The function $f\left(x\right)=e^{ax}+e^{-ax}$, $a>0$ is monotonically increasing for

• A. $–1<x<1$
• B. $x<–1$
• C. $x>–1$
• D. $x>0$

Answer 1

The correct option is D

$x>0$

Explanation for the correct option :

Given function $f\left(x\right)=e^{ax}+e^{-ax}$

On, differentiating with respect to $x$, we get,

We know that, for $f\left(x\right)$ to be increasing, $f\text{'}\left(x\right)>0$

$$\begin{gathered} f\text{'}\left(x\right)=e^{ax}+e^{-ax} \\ =a{e}^{ax}-a{e}^{-ax} \\ =a(e^{ax}-e^{-ax}) \end{gathered}$$

$f\text{'}\left(x\right)>0$ then the function is increasing.

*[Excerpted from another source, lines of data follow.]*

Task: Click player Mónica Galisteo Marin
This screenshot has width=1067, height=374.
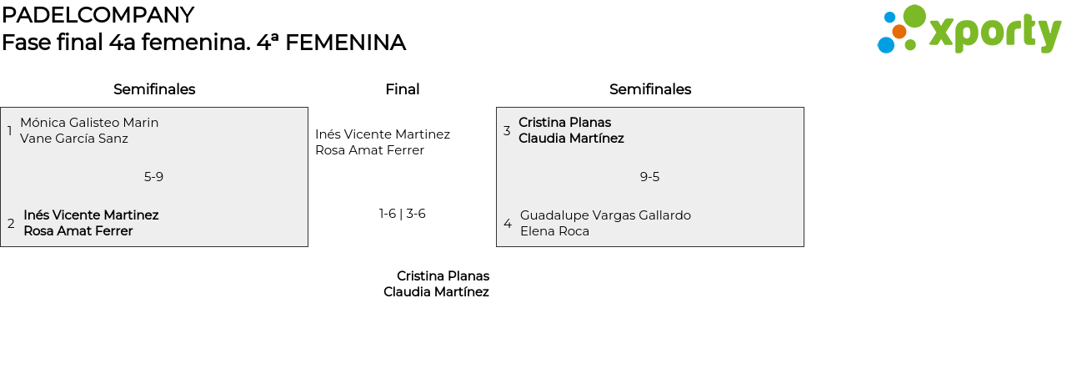Action: [x=89, y=123]
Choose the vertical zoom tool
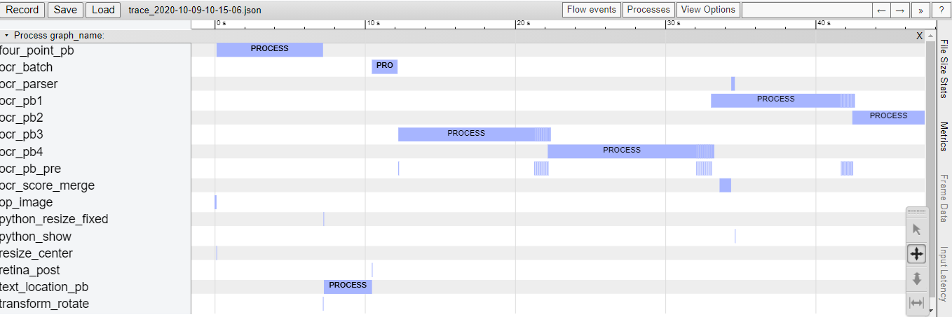Viewport: 952px width, 317px height. pyautogui.click(x=917, y=279)
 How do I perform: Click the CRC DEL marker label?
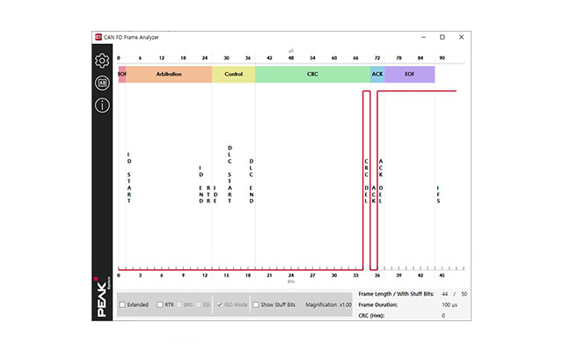[366, 181]
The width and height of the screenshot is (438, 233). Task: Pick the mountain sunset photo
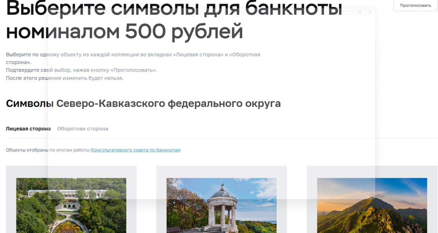[372, 205]
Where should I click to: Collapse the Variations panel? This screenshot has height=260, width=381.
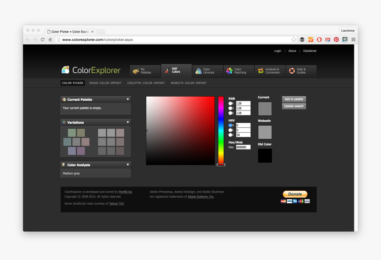[128, 122]
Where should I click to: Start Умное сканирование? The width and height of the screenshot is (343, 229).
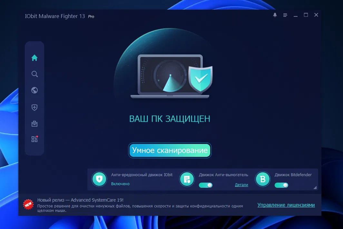pos(170,150)
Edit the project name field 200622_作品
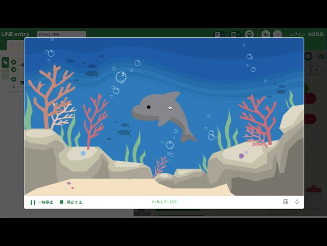Viewport: 327px width, 246px height. coord(61,34)
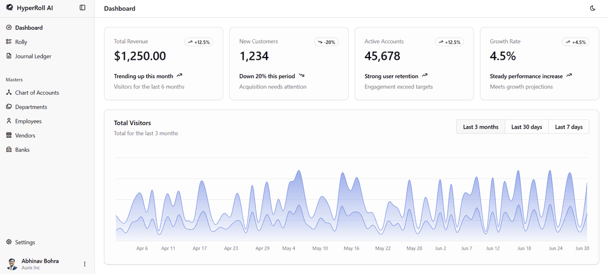The image size is (608, 274).
Task: Click the +12.5% badge on Total Revenue
Action: (198, 42)
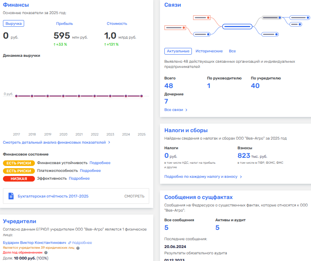The height and width of the screenshot is (261, 311).
Task: Select the Выручка metric toggle
Action: (x=13, y=23)
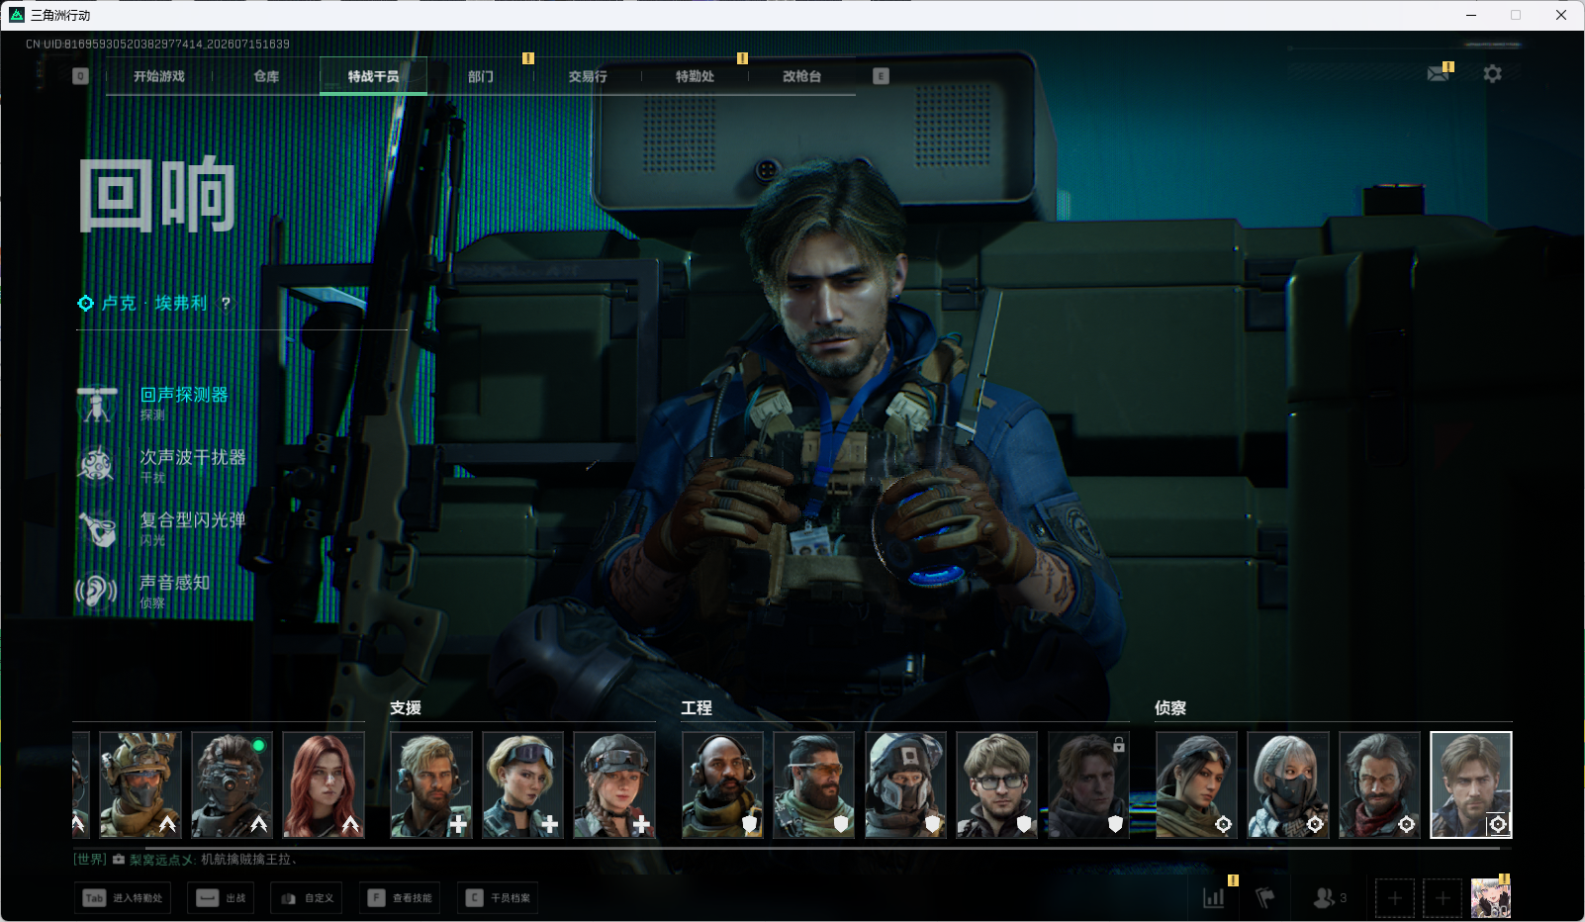Open the flags icon in bottom bar

point(1265,898)
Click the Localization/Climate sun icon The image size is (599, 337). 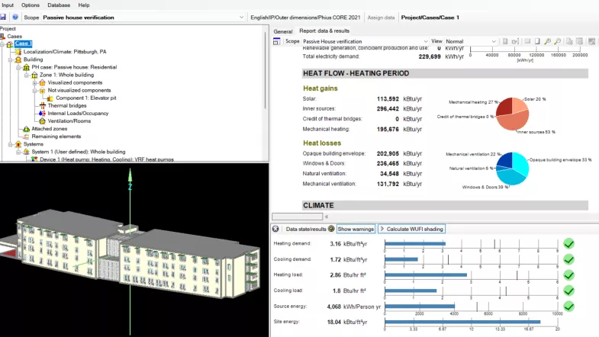click(x=18, y=52)
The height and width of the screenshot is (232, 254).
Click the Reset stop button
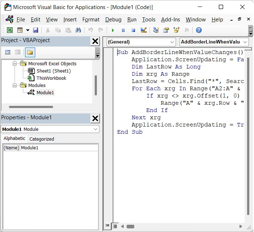[133, 30]
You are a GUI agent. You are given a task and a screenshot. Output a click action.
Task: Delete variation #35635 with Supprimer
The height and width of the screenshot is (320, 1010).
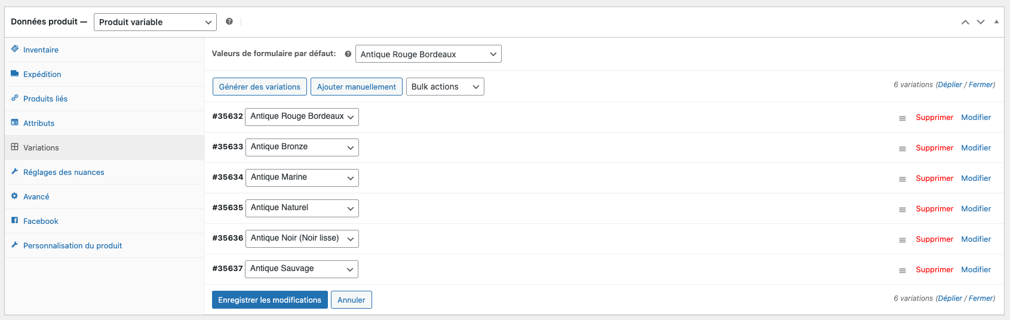(934, 209)
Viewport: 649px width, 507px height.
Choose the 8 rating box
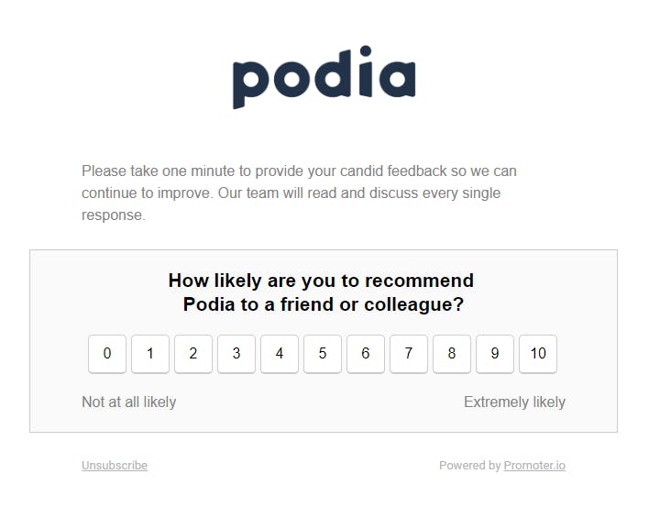click(x=452, y=354)
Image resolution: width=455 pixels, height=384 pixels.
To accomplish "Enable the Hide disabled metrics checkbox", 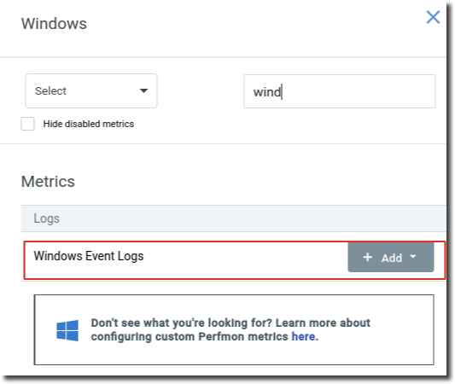I will pos(28,124).
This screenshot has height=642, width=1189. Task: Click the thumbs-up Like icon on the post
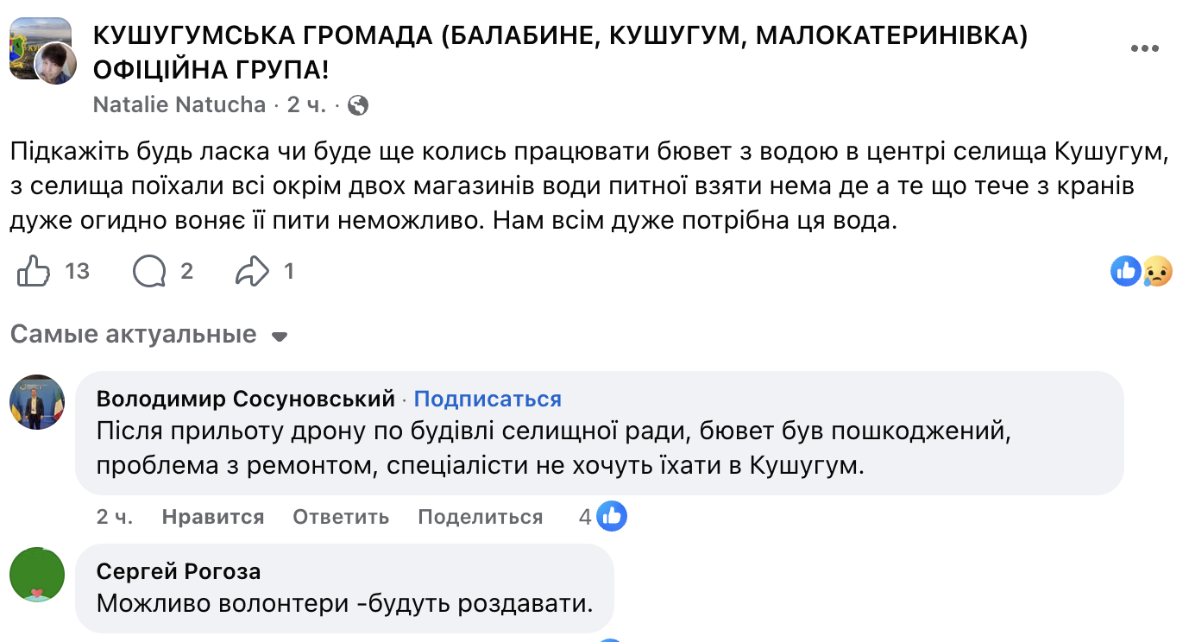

$$\begin{gathered} \Rightarrow a(e^{ax}-e^{-ax})>0 \\ \Rightarrow e^{ax}-e^{-ax}>0 \\ \Rightarrow e^{ax}>e^{-ax} \\ \Rightarrow e^{2ax}>1 \end{gathered}$$

For $e^{2ax}$ to be greater than $1$, $x$ should be greater than $0$

Thus, $f\left(x\right)$ is strictly increasing for $x>0$.

Hence, the correct option is $\mathrm{Option}\left(\mathrm{D}\right)$.